----- Material for the task
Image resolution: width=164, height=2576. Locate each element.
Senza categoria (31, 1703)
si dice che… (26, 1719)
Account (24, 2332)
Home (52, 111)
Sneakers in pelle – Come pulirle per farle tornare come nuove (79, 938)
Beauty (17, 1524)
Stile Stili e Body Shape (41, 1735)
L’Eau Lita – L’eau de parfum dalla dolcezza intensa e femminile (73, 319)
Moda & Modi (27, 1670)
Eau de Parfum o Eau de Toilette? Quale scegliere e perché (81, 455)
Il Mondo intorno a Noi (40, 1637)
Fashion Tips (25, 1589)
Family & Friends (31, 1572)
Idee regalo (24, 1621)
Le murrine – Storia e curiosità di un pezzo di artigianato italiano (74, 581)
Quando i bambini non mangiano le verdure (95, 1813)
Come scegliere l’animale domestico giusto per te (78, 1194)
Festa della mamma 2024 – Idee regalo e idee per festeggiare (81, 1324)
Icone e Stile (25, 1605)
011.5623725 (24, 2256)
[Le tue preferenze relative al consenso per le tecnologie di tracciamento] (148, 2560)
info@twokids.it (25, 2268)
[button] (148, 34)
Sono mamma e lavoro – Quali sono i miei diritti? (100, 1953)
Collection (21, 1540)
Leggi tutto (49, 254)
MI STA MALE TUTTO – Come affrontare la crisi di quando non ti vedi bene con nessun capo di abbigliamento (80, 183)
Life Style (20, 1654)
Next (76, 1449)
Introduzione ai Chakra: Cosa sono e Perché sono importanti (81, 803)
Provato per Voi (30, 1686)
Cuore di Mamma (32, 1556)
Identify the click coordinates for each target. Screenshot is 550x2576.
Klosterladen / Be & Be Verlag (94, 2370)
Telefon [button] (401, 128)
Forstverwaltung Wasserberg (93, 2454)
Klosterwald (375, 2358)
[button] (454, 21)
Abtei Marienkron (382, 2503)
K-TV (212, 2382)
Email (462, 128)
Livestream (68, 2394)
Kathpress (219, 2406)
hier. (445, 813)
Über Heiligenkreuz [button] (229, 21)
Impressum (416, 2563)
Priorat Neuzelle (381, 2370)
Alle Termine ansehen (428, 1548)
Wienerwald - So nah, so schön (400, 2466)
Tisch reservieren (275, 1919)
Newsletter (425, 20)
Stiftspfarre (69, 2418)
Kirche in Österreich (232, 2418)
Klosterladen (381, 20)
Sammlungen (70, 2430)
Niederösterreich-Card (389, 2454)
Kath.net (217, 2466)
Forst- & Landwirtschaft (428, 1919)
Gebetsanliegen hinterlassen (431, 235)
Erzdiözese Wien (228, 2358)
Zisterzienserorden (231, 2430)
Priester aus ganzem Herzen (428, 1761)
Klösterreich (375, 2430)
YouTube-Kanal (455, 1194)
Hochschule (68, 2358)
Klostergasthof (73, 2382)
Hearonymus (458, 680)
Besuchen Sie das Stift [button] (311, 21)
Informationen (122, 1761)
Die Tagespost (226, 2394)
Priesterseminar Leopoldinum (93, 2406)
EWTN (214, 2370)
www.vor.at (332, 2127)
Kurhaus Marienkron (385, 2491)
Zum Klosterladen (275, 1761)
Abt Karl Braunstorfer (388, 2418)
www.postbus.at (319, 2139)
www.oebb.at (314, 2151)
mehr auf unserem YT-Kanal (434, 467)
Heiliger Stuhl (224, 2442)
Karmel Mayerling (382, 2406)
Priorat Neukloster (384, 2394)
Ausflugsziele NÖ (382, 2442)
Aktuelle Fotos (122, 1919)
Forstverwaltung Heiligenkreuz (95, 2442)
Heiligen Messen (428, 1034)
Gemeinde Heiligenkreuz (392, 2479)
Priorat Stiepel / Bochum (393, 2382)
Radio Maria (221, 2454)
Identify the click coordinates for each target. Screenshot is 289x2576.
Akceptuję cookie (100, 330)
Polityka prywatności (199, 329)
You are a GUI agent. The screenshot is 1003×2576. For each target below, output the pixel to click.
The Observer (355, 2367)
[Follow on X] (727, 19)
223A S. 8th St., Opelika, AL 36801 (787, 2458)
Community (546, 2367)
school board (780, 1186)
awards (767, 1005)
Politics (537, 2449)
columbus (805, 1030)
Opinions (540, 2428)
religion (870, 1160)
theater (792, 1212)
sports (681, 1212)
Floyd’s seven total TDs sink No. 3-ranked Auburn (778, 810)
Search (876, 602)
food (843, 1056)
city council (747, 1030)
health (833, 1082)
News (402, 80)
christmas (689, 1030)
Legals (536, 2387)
----------
What you need to do. Set down the lines of the records exactly, from the first one through the line containing "Le murrine –", and add nothing else.

Response.
Image resolution: width=164, height=2576. Locate each element.
Senza categoria (31, 1703)
si dice che… (26, 1719)
Account (24, 2332)
Home (52, 111)
Sneakers in pelle – Come pulirle per farle tornare come nuove (79, 938)
Beauty (17, 1524)
Stile Stili e Body Shape (41, 1735)
L’Eau Lita – L’eau de parfum dalla dolcezza intensa e femminile (73, 319)
Moda & Modi (27, 1670)
Eau de Parfum o Eau de Toilette? Quale scegliere e perché (81, 455)
Il Mondo intorno a Noi (40, 1637)
Fashion Tips (25, 1589)
Family & Friends (31, 1572)
Idee regalo (24, 1621)
Le murrine – Storia e curiosità di un pezzo di artigianato italiano (74, 581)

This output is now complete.